Directions for this task =>
Transcribe each of the rows below word for word, leaving the pictures out of your answer.
╭─ Information shown
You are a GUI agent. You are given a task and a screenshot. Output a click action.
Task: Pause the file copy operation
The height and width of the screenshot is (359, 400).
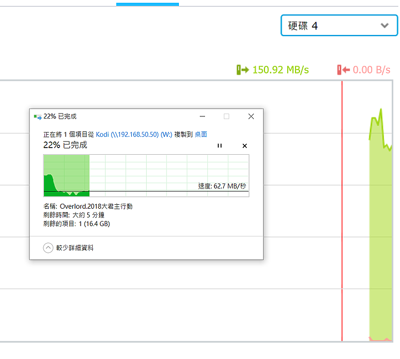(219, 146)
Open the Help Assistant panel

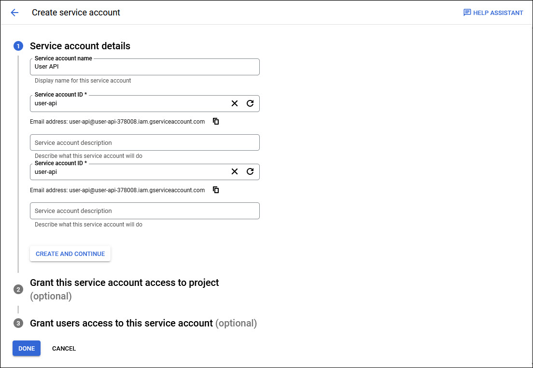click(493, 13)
╰─
Exercise answer =>
You are a GUI agent. You are given a task and a screenshot. Output a click action.
Task: Pause the file copy operation
The height and width of the screenshot is (359, 400).
(219, 146)
Open the Help Assistant panel

click(493, 13)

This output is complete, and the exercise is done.